Recently Cloudera launched a new Hadoop project called Kudu. it is quite aligned with the points I made in my Architecting BigData for Real Time Analytics post, i.e. the need to support random and faster transactions or ingestion alongside batch or scan processing (done by MapReduce or Spark) on a shared repository.
Today users which need to ingest data from Mobile, IoT sensors, or ETL, and on the same time run analytics have to use multiple data storage solutions and copy the data just because some tools are good for writing (ingestion), some are good for random access, and some are good for reading and analysis. Beyond the fact this is rather inefficient it adds significant delay (coping terabytes of data) which hinders the ability to provide real-time results, and add data consistency and security challenges. Also not having true update capabilities in Hadoop limits its use in the high margin data warehouse market.
Cloudera wants to penetrate faster into the enterprise by simplifying the stack, and at the same time differentiate itself and maintain leadership. It sees how many native Hadoop projects like Pig, Hive, Mahout are becoming irrelevant with Spark or other alternatives, and it must justify its multi-billion dollar valuation.

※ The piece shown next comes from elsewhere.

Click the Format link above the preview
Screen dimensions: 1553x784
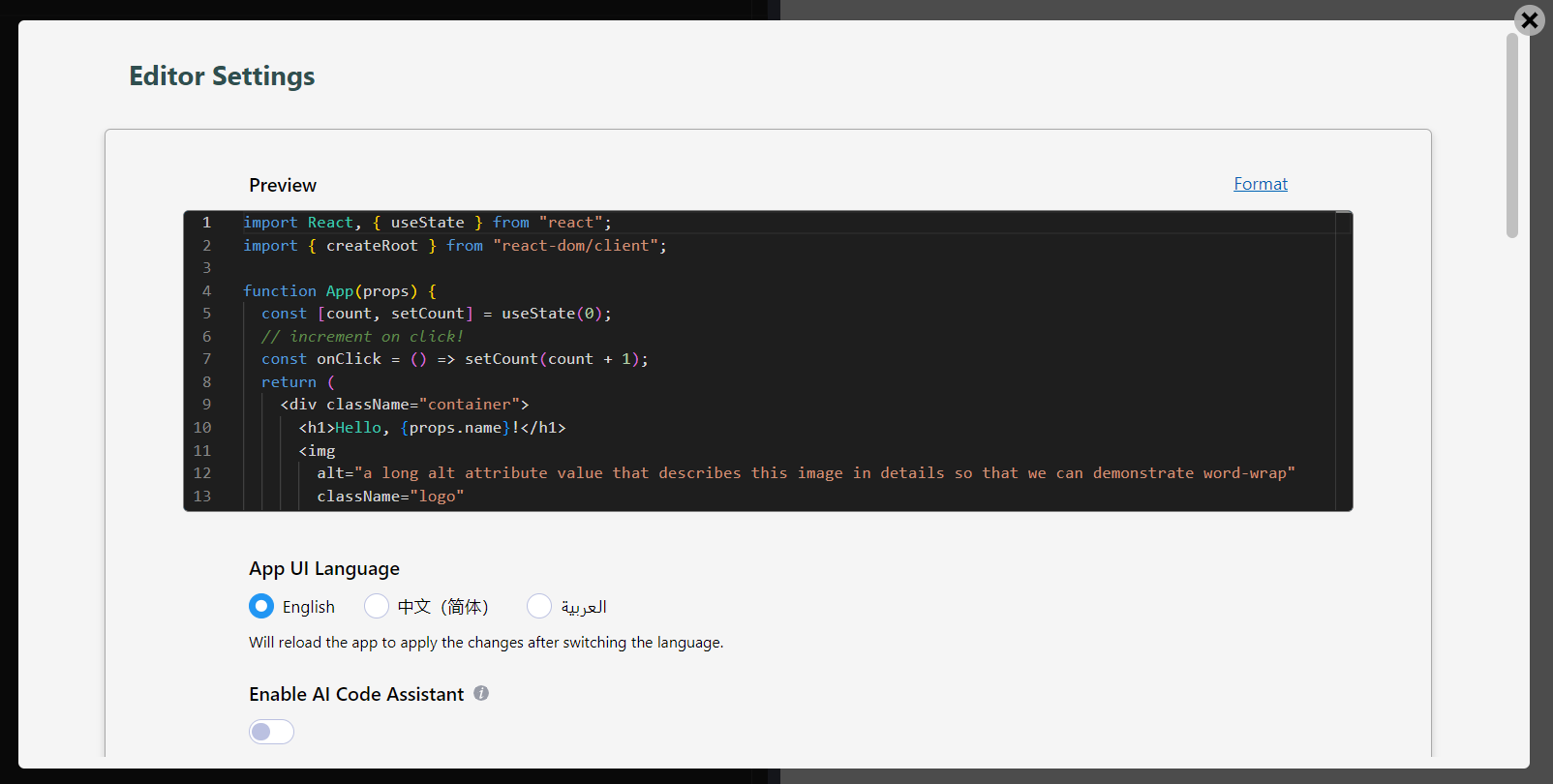pyautogui.click(x=1260, y=184)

But isn’t Kudu somewhat adding more fragmentation, and yet another app specific data silo? Are there better ways to address the current Hadoop challenge? more on that later …
What is Kudu?
You can read a detailed analysis here. In a nutshell, Kudu is a distributed Key/Value storage with column awareness (i.e. row value can be broken to columns, and column data can be compressed), somewhat like the lower layers of Cassandra or Amazon Red-Shift. Kudu also incorporates caching and can leverage memory or NVRAM. Kudu is implemented in C++ to allow better performance and memory management (vs HDFS in Java).

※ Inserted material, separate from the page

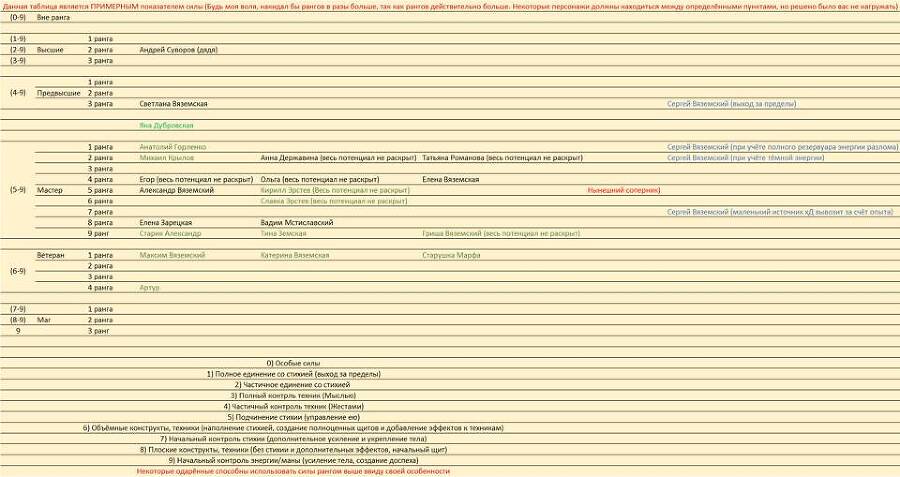This screenshot has height=477, width=900.
Task: Click the red "Нынешний соперник" text
Action: click(623, 190)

It provide a faster alternative to HDFS with Parquet files, Plus allow updating records in place instead of re-writing the entire dataset (updates are not supported in HDFS or Parquet). Note Hortonworks recently added update capabilities to Hive over HDFS, but in an extremely inefficient way (every update adds a new file which is linked to all the previous version files, due to HDFS limitations).
What is it NOT?
Kudu is a point solution, it is not a full replacement for HDFS since it doesn’t support file or object semantics and it is slower for pure sequential reads, it is not a full NoSQL/NewSQL tool and other solutions like Impala or Spark need to be layered on top to provide SQL. Kudu is faster than HDFS but still measure transaction latency in milliseconds, i.e. can’t substitute in-memory DB, it also have higher insert (ingestion) overhead so not better than HBASE in write intensive loads.

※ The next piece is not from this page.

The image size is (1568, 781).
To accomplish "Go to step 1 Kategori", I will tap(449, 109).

Kudu is not “Unstructured” or “Semi-Structured”, you must explicitly define all your columns like in traditional RDBMS, somewhat against the NoSQL trend.
Kudu is a rather new project at Alpha or Beta level stability, and with very limited or no functionality when it comes to data security, compliance, backups, tiering, etc. It will take quite a bit of time until it matures to enterprise levels, and it’s not likely to be adopted by the other Hadoop distributions (MapR or HortonWorks) who work on their flavor.
What are the key challenges with this approach?
The APIs of Kudu do not map to any existing abstraction layer, this means Hadoop projects need to be modified quite a bit to make use of it, Cloudera will only support Spark and Impala initially.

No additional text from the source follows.